§ TESTO ESTRATTO:
****

DIO «PRINCIPIO DELL’ESISTENZA RAGIONE DEL PENSIERO LEGGE DELL’AMORE»
V’è nei moderni, anche benpensanti, giovani specialmente, un diffuso timore che l’idea di Dio
abbia ad oscurarsi e a dissolversi sotto la pressione della nuova mentalità, originata dal contatto
scientifico del mondo e dal senso di forza e di libertà, che sembra derivare all’uomo sottratto
dalla soggezione a principi assoluti e trascendenti (cfr. J. M. Aubert, Recherche scientifique et foi
chrétienne). Ma questa crisi si può risolvere mediante una purificazione continua
dell’idea stessa di Dio e del suo culto, quando si metta in rilievo quale veramente deve essere,
un’idea sempre crescente, sempre necessaria, sempre feconda, sempre viva (cfr. Guardini, Le Dieu
vivant); oppure anche quando si vogliano sottoporre a nuove analisi i procedimenti del nostro pensiero (cfr.
B. Varisco, Dall’uomo a Dio, Cedam, Padova, 1939; De Lubac, Sur les chemins de Dieu, Aubier
1956).

****

§ ESTRATTI DAI RECORD:

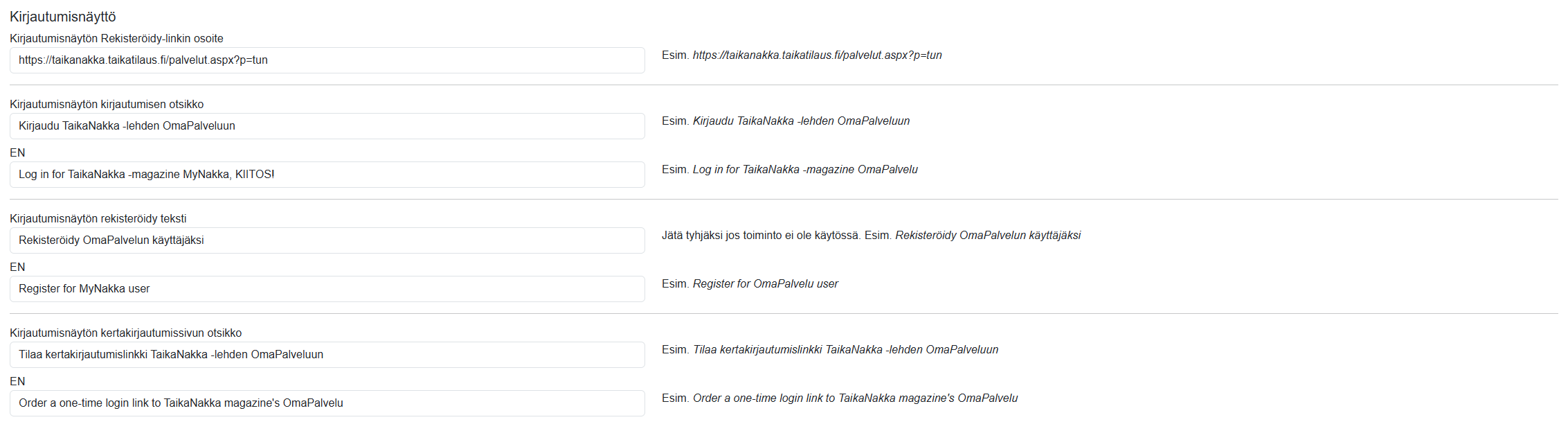The width and height of the screenshot is (1568, 422).
Task: Click the 'Esim. Tilaa kertakirjautumislinkki' hint text
Action: (x=829, y=350)
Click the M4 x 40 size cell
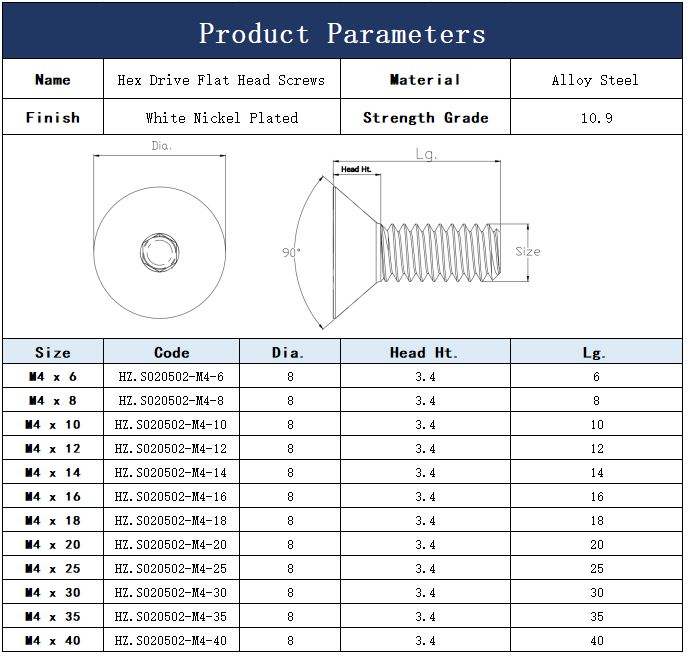Image resolution: width=687 pixels, height=656 pixels. point(53,641)
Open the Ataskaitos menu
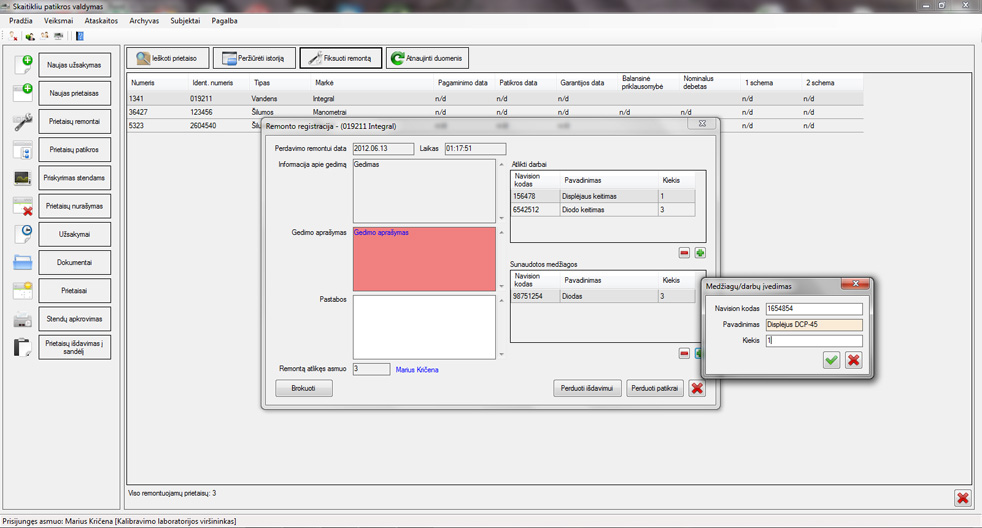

****

§ PROBLEMI E COMPITI:
- 1) Trascrivi senza modifiche i record dalla riga che contiene "Click the M4 x 40 size cell" fino alla fine dei record, estremi inclusi. Lascia fuori le immagini.
- 2) Prosegui il testo sull'idea di Dio a partire dalla sua ultima frase.
Il testo e i record sono materiali distinti tra loro.

§ IN RISPOSTA:
- 1)
Click the M4 x 40 size cell
Image resolution: width=687 pixels, height=656 pixels. point(53,641)
Open the Ataskaitos menu

- 2)
E si può risolvere anche in altro modo, spingendo logicamente il mondo materialista e ateo alle sue
fatali conseguenze, che appellano finalmente a Dio per non cadere in mostruose e catastrofiche concezioni di
pseudo-assoluti e di disumane forme di vita. Questo grido doloroso e stupito si dovrà levare un giorno
verso Dio dal mondo moderno, fatto padrone delle cose e ad esse pesantemente schiavo; e sarà un
giorno grande, di salute e di poesia, nel quale Dio apparirà quello ch’Egli è per noi,
«principio dell’esistenza, ragione del pensiero, legge dell’amore» (S. Aug. Contra
Faustum, 20, 7; P.L. 42, 372); l’eterno nuovo, il verbo silenzioso, la presenza invisibile,
l’abisso gaudioso, il principio totale, l’Essere vivo.
Coraggio, Figli carissimi; non è impossibile, non è difficile; con un po’ di sforzo, da
uomini veri, da cristiani umili, pensando lo cerchiamo Iddio, poi amando lo troviamo. Coraggio, con la
Nostra Benedizione Apostolica.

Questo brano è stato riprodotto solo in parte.